Have you had luck with writers' groups?  Do you currently belong to any?


  1. I think people tend to be flaky, for sure. Back in the 90s, I realized there was no romance writers group in Nashville when there was in many places. I put an ad in the paper and people responded--from that, Music City Romance Writers (nashville chapter of RWA) was born. Have you tried MeetUp.com? There may be a group already out there--there are quite a few writing groups in Nashville, I know.

    1. There is only one group for my town on meetup.com and it isn't even a writing group. I guess very few people use it where I live...

      I have considered putting out ads. I'm hesitant with that because of the possibility of pranks and publishing certain information.

  2. The only writers group that I've ever belonged to disbanded last year. I had been a member for a couple of years. It was a long standing group in which when I joined I was the youngest member and I was 62 at that time! Gives you an idea about where this group was coming from. Very set in their thinking is my reaction.

    Just yesterday I was perusing Meetup.com to see what groups were in my area. As you might expect for Los Angeles there are many many. I don't know if I'll get involved in one. It's nice to have the relationships with other writers, but my experience so far was very superficial and not especially helpful.

    Good luck with your search. It's difficult to find people with compatibility and a sense of commitment.

    Arlee Bird
    A to Z Challenge Co-host
    Tossing It Out

    1. If I manage to cobble one together, compatibility will be utterly miraculous! With so few interested people on the outset, I'll probably end up taking what I can get.

      I desire a group that's supportive, but also critiques. If the people who respond haven't attended a group before, what's the likelihood they're going to know how to give/receive critique? Not great...

  3. I'm in a longstanding novel writers critique group. I've been with them for nearly eight years, and a few of them were in an earlier iteration before that. The membership has changed over the years, and I think that is part of what makes it work--we have kicked people out, and people have decided to leave. We lay out the expectations as clearly as we can at the outset with any new members.

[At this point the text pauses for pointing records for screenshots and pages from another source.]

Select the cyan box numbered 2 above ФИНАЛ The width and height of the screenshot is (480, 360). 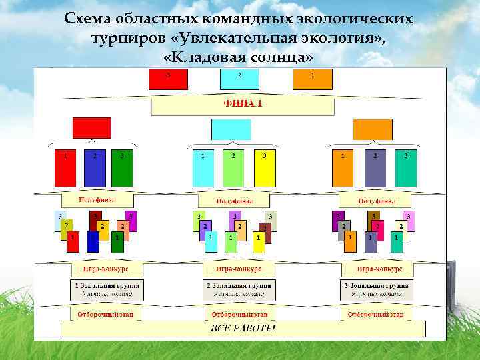[239, 80]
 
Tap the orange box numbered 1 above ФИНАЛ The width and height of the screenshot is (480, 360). [312, 80]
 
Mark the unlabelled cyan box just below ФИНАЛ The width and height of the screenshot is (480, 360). [231, 129]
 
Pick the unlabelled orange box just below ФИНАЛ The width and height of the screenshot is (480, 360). [372, 129]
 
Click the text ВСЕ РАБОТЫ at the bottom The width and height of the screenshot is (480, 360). [243, 328]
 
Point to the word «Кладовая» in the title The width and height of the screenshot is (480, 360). [204, 58]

    Before them, I was with a group in Kentucky that worked a little less well--I think because it was "writers" rather than all one kind of writer. It meant that we had a playwright, a poet, a novelist, an essayist, a short story writer. Interesting group of people, but less understanding of each other's chosen forms.

    I also think there's a critical mass--we're at eight members right now. That means that we go forward with our regular meeting even if some of us cannot attend. When we've gotten as small as five members, we sought new ones, because if the numbers are too small than one person's absence makes the meeting untenable.

    Have you tried Meet Up or Gather or any of those sorts of places?

    1. I haven't tried Gather but if MeetUp is more popular and I haven't had luck with that...

      I want poets, primarily. I agree with the presenting difficulty of having different types of writers in a group. Besides, poetry is much shorter in form than novel selections so some people would have more of the group's attention, and that's not fair.

      I've thought a lot about the rules, mainly that I don't want political or religious affiliations to sunder the group. I'm unsure if that means we critique a piece that may offend from a craft angle only. Or if poems on touchy subjects can't be presented for feedback.